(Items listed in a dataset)
-- -- --
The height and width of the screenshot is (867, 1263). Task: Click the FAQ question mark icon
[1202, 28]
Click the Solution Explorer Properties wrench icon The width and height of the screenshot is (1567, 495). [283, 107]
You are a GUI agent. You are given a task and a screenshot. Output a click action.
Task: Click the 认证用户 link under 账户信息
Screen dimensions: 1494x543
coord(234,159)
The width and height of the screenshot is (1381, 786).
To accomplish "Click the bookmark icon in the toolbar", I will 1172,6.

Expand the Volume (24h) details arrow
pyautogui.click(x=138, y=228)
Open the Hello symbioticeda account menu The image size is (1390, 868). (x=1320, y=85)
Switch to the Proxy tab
-- -- --
### WHAT THIS TASK INVOLVES:
Please copy out every entry exactly, with nothing omitted.

### RESULT:
The height and width of the screenshot is (867, 1263). Task: Click the FAQ question mark icon
[1202, 28]
Click the Solution Explorer Properties wrench icon The width and height of the screenshot is (1567, 495). [283, 107]
You are a GUI agent. You are given a task and a screenshot. Output a click action.
Task: Click the 认证用户 link under 账户信息
Screen dimensions: 1494x543
coord(234,159)
The width and height of the screenshot is (1381, 786).
To accomplish "Click the bookmark icon in the toolbar", I will 1172,6.

Expand the Volume (24h) details arrow
pyautogui.click(x=138, y=228)
Open the Hello symbioticeda account menu The image size is (1390, 868). (x=1320, y=85)
Switch to the Proxy tab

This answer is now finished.